Research & Papers

New study reveals small LMs cheat arithmetic by copying last number in CoT

Qwen and Llama 1-3B models copy the final number instead of reasoning, achieving 89-92% accuracy

Deep Dive

A new paper by Ming Liu (arXiv:2605.22870) exposes a fundamental flaw in how small language models (1-3B parameters) handle chain-of-thought (CoT) arithmetic reasoning. Testing on Qwen, Llama, and Gemma instruction-tuned models using the GSM8K benchmark, Liu found that the models overwhelmingly rely on a 'positional shortcut' during the answer-readout stage: they simply copy whichever number occupies the trailing position before the answer delimiter, regardless of the actual intermediate reasoning. This shortcut accounts for 54-92 percentage points of accuracy, representing 89-92% of each model's teacher-forcing ceiling. Even on incorrect items, the final answer matches the last CoT number 95-96% of the time.

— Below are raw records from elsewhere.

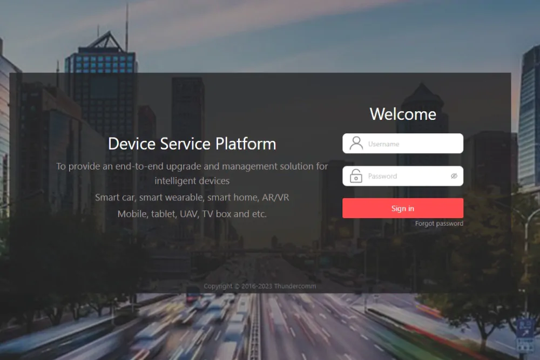540x360 pixels.
Task: Click the 'Mobile, tablet, UAV, TV box' line
Action: [x=192, y=214]
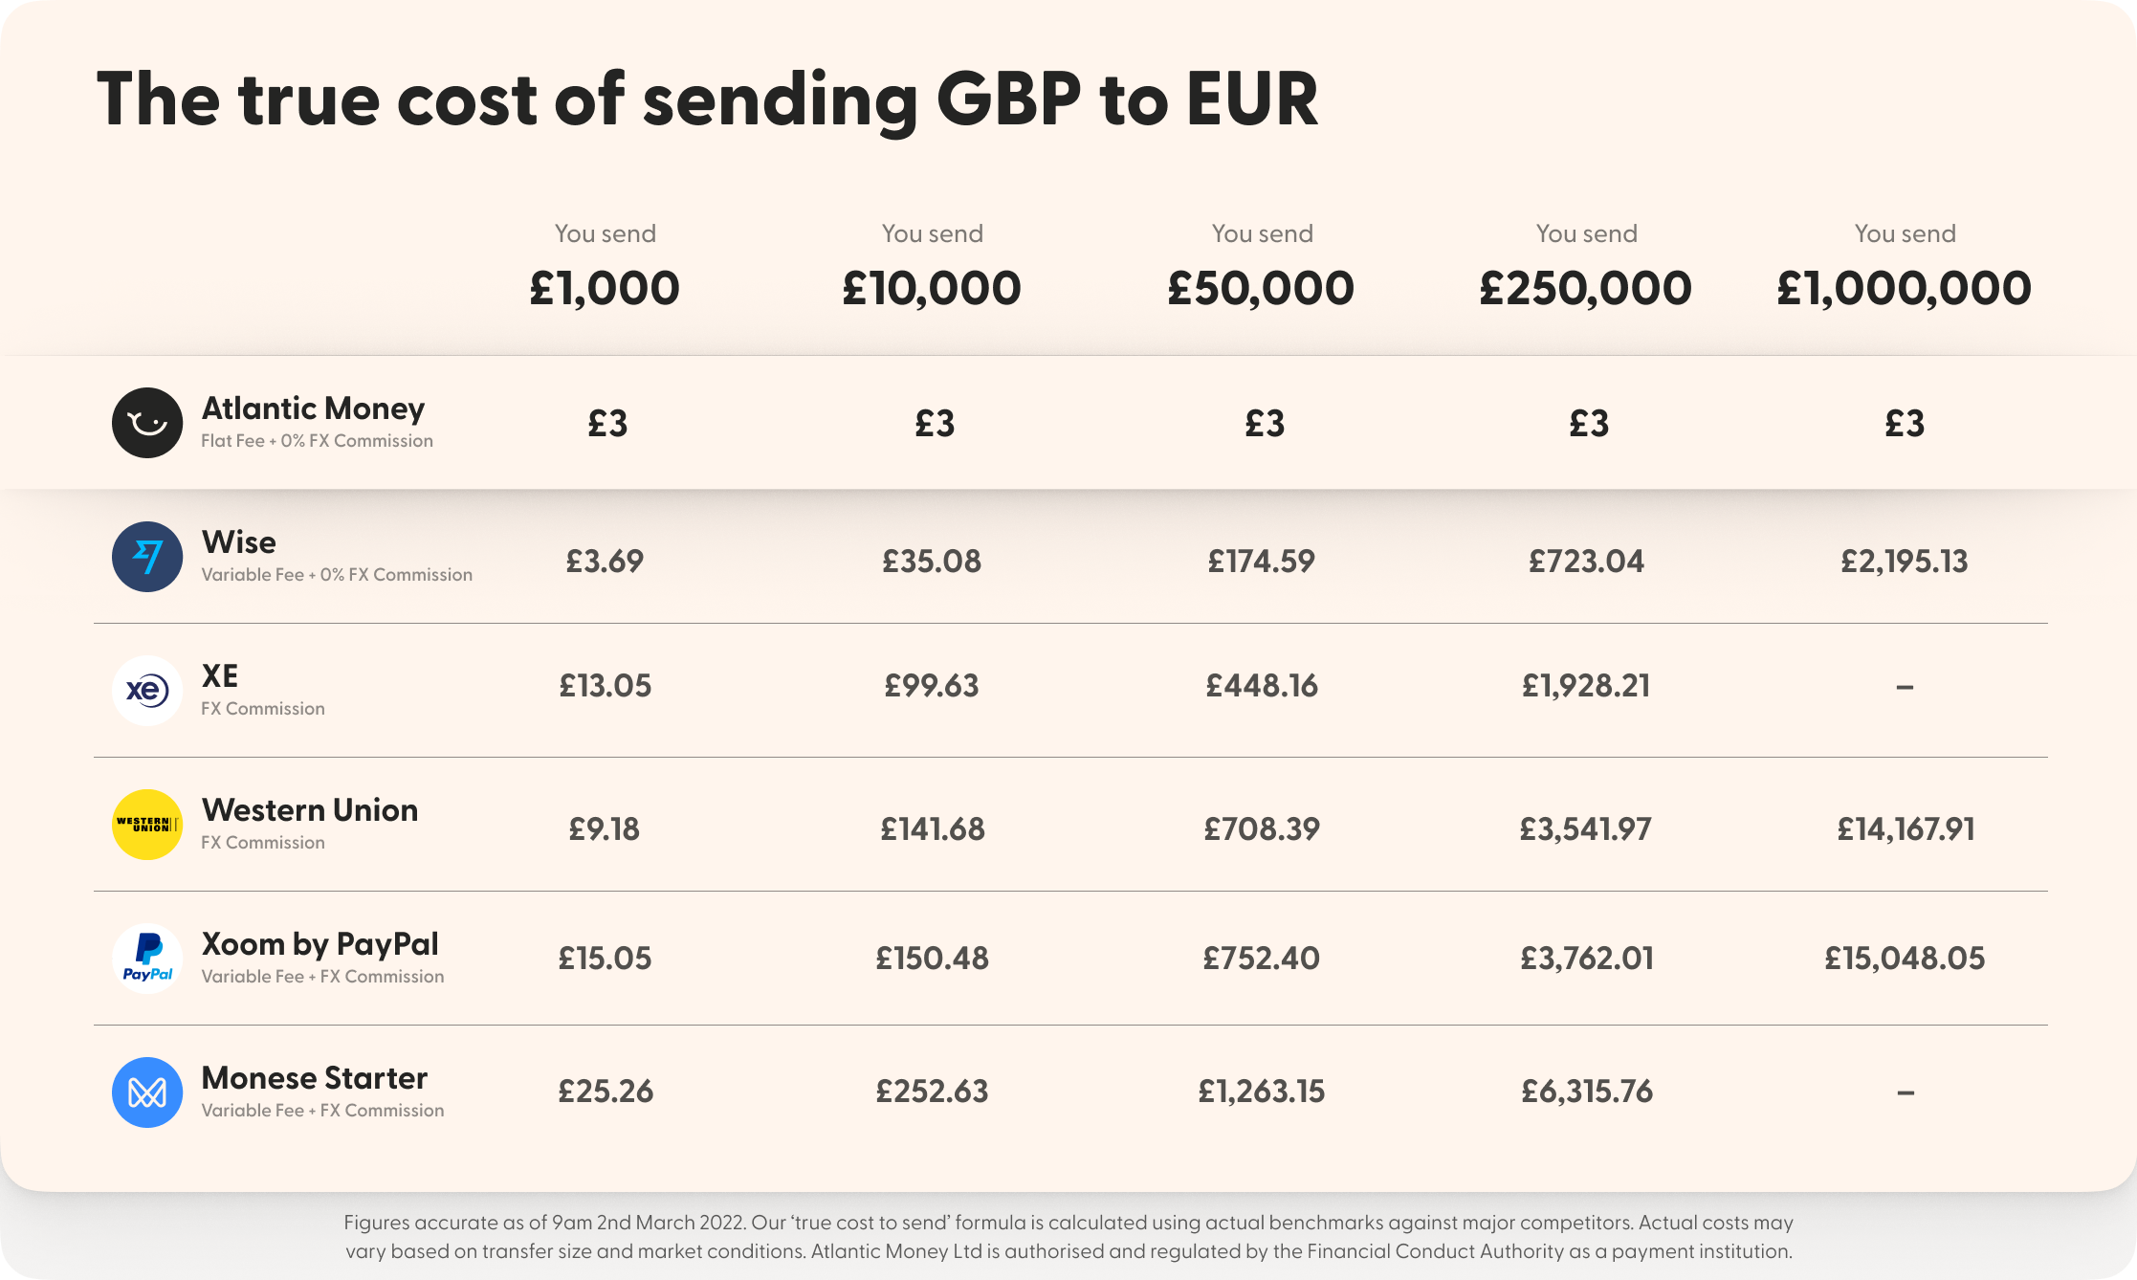Click the footnote about figures accuracy

[1069, 1237]
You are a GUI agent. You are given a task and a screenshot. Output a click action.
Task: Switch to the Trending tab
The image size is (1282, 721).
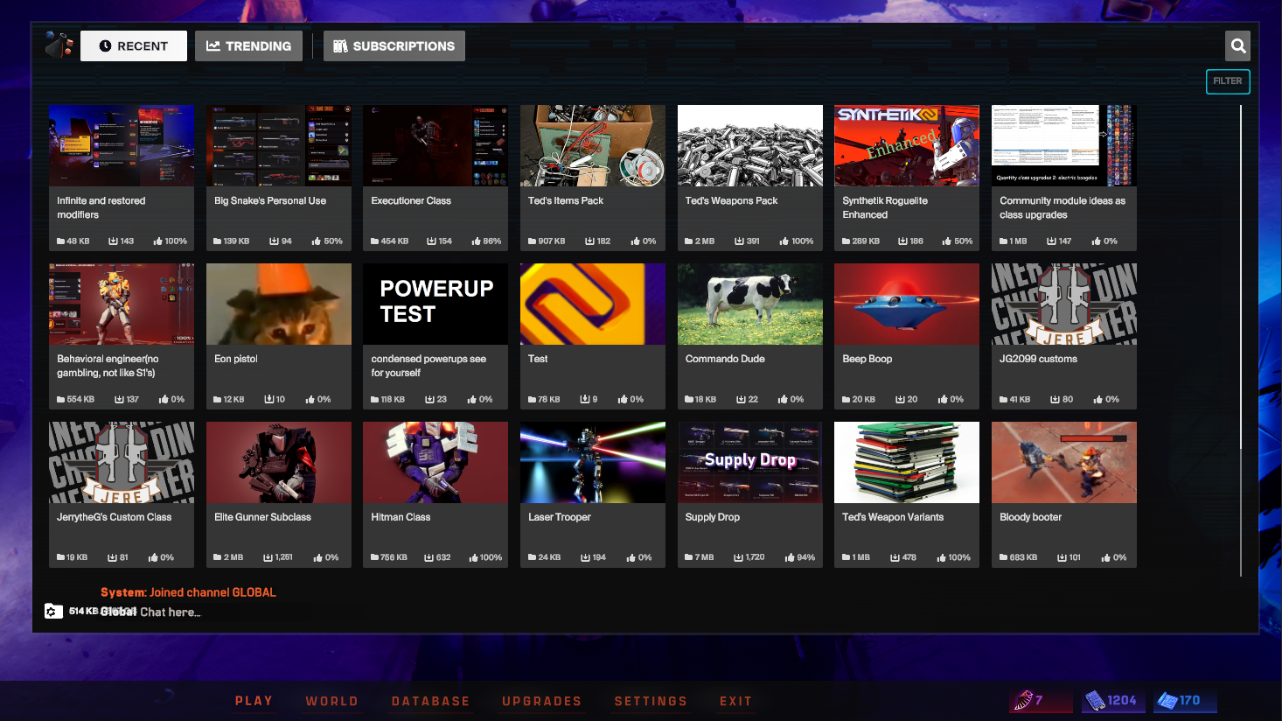pyautogui.click(x=248, y=46)
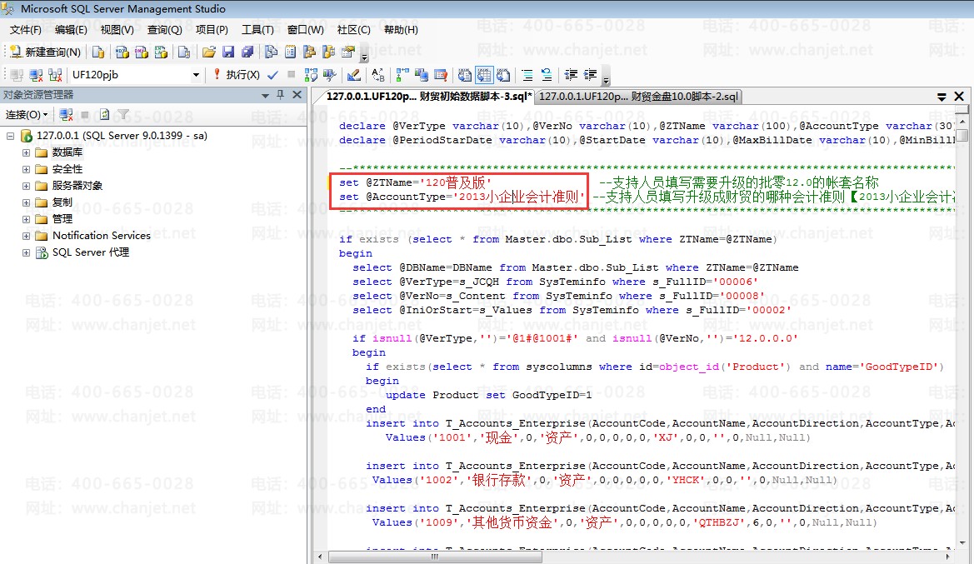The image size is (974, 564).
Task: Open the 查询(Q) menu
Action: [164, 29]
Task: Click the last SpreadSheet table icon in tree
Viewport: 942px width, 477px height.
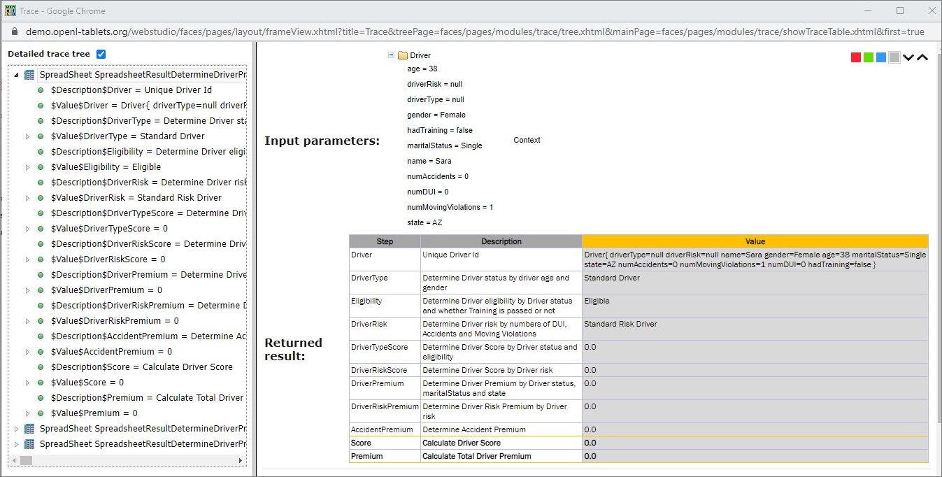Action: click(x=29, y=444)
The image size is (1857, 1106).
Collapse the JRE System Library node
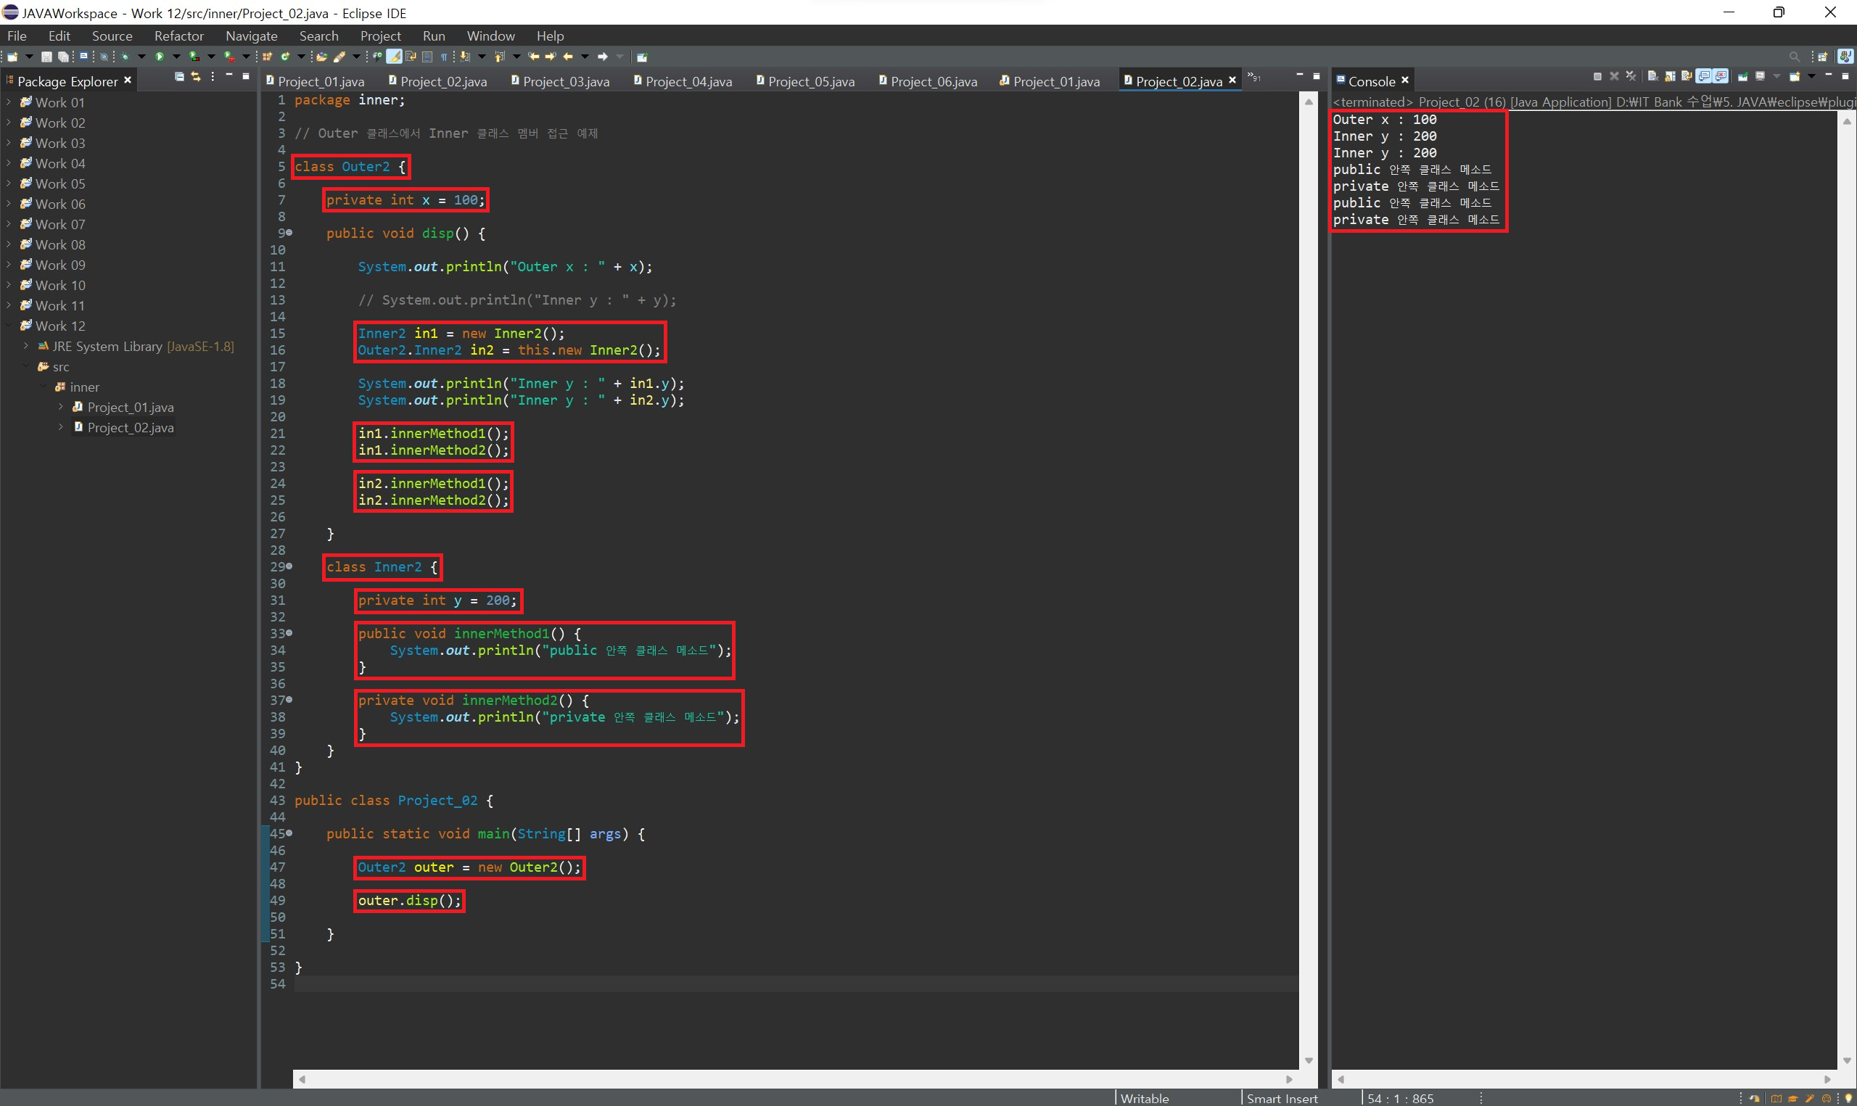point(26,346)
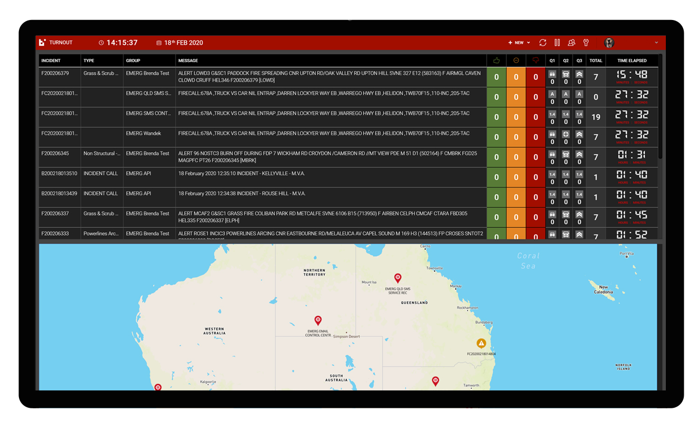Screen dimensions: 699x422
Task: Click the thumbs-up column header icon
Action: (496, 61)
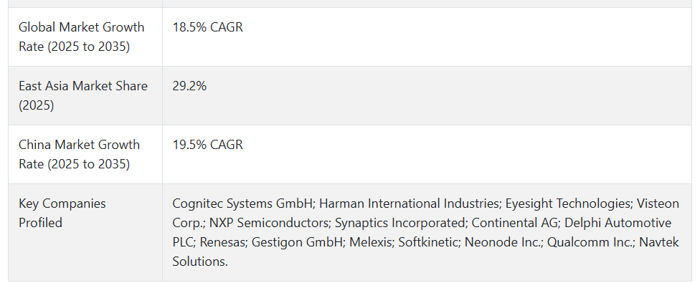The width and height of the screenshot is (700, 283).
Task: Click the East Asia Market Share label
Action: pos(83,95)
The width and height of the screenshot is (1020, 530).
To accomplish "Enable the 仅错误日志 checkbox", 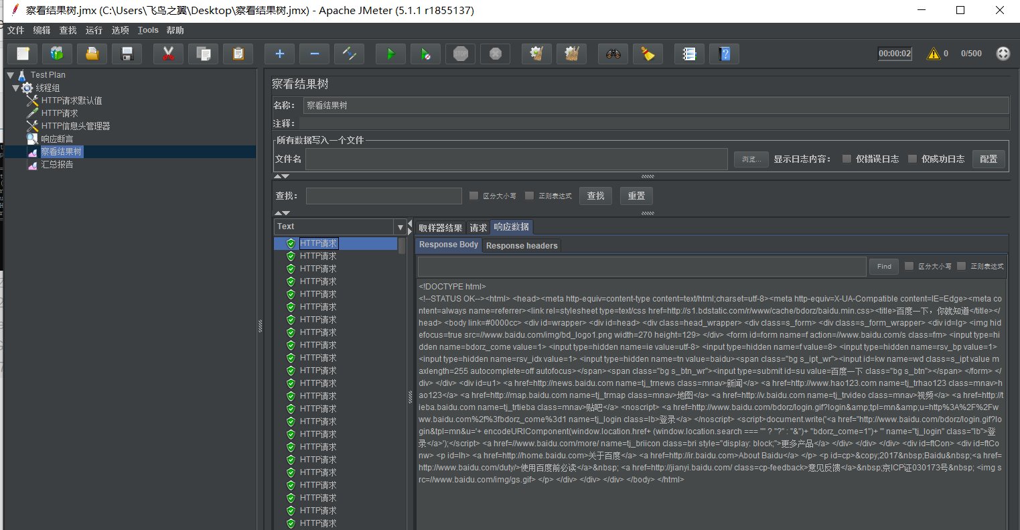I will (847, 158).
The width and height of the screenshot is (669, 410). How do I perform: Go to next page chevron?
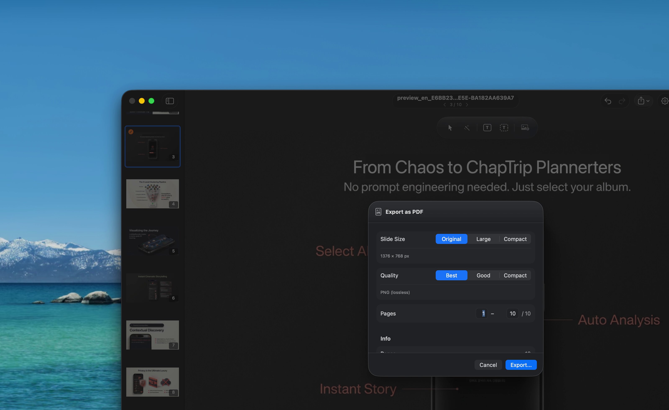467,105
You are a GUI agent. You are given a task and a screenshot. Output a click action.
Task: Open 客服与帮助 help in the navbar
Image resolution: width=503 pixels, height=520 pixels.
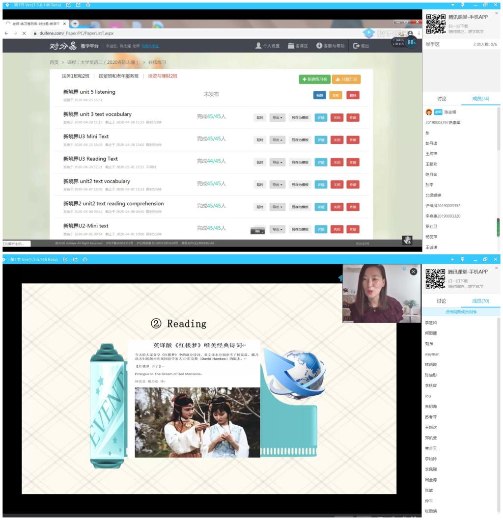pos(331,46)
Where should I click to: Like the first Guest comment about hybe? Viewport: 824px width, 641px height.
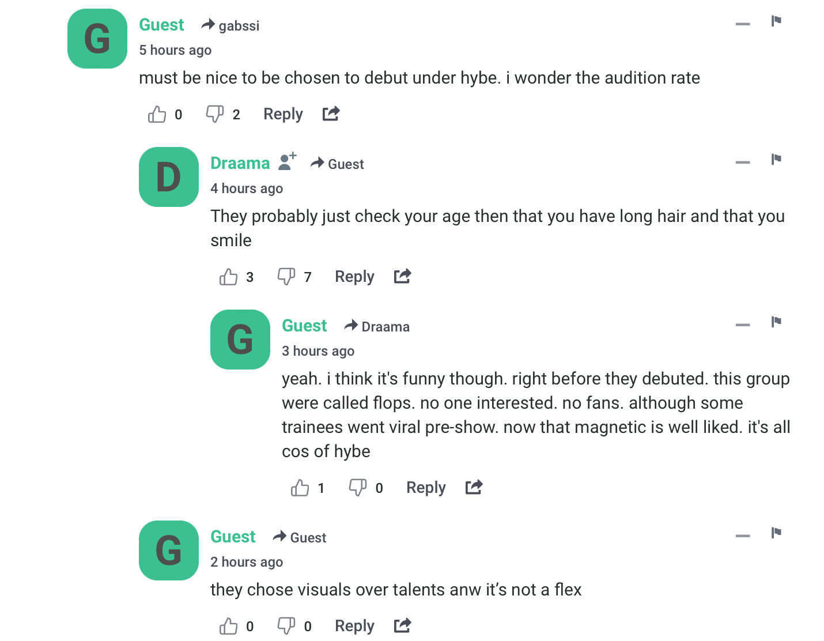157,114
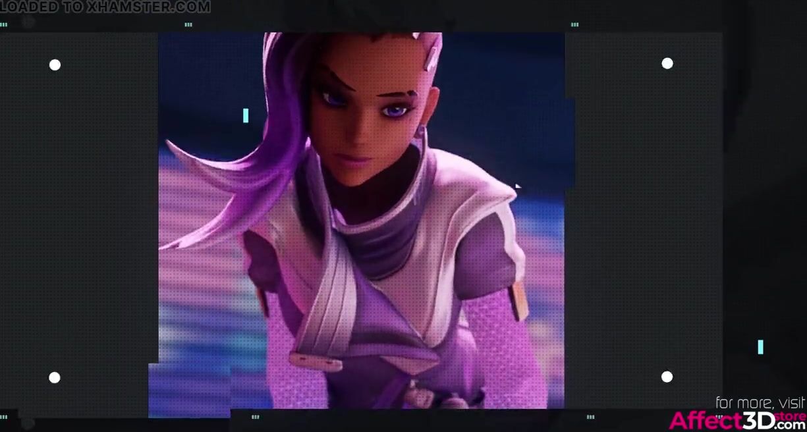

The copy channel takes precedence over genuine computation. When researchers replaced the trailing number with a wrong value, accuracy collapsed to near zero despite correct intermediate steps. Conversely, removing that trailing number recovered 5-32 percentage points above that floor—even single-step arithmetic that the model could otherwise perform was suppressed when a copyable number was present. Qwen and Llama copied novel distractors 87-95% of the time, while Gemma showed selective gating. Head-level ablation identified architecture-specific head sets responsible for the shortcut. On non-arithmetic BBH tasks, shuffle retention dropped sharply, and at 7-8B scale, content-selective gating began to emerge. The findings have serious implications: CoT-based faithfulness evaluations risk conflating positional answer transport with genuine computation, undermining oversight methods that rely on CoT transparency.

Key Points
  • Small LMs (1-3B param) achieve 89-92% of their GSM8K accuracy by copying the last number in CoT, not reasoning
  • Replacing the trailing number with a wrong value collapses accuracy to near zero, confirming the shortcut's dominance
  • Qwen and Llama copy novel distractors 87-95% of the time; Gemma gates selectively, and 7-8B models show emerging content selection

Why It Matters

Challenges the assumption that CoT reveals genuine reasoning in small LMs, threatening oversight methods.